Leserbrief zum Artikel „Von Kahlschlag kann keine Rede sein“ von Montag 04. August 2025
Am 08.04.25 wurden die Bürgerinnen und Bürger von den Windparkplänen der Kommunen Neustadt, Rothenfels und Lohr/Rodenbach in Kenntnis gesetzt. Genaue Informationen fehlten jedoch, vieles blieb oberflächlich und offen. Daraufhin forderten die Bürgerinnen und Bürger gemäß eines schriftlichen Antrags, eine ihnen zustehende Bürgerversammlung zu diesem Thema ein.
Die Bürgerversammlung vom 31. Juli 2025 wurde durch den Bürgermeister, Herrn Morgenroth, mit dem Vorwurf begonnen, dass er die Versammlung zum jetzigen Zeitpunkt als ungeeignet empfinde, da er noch keine näheren Details zum geplanten Objekt geben könne. Gleichzeitig teilte er aber u. a. mit, dass bereits Verträge mit der Energieversorgung geschlossen worden sind.
Herr Morgenroth konnte auch finanzielle Vergünstigungen für die Bürger aus Neustadt in Aussicht nennen, z.B. die mögliche wegfallende Grundsteuer und hohe finanzielle Einnahmen für die kleine Gemeinde. Wie passt das zusammen?
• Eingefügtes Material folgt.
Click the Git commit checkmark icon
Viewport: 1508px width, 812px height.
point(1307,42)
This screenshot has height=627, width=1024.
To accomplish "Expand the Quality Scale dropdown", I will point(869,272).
Im Juni 2023 fanden nach Aussage des Bürgermeisters bereits Sondierungsgespräche zu den Vorranggebieten statt, schließlich hat unser Bürgermeister sich aktiv für Neustadt „eingesetzt“, um mit unserem angeblichen „Premium Windgebiet“ (Zitat Morgenroth) in das Vorhaben miteinbezogen zu werden.
Warum wurde das nicht öffentlich gemacht?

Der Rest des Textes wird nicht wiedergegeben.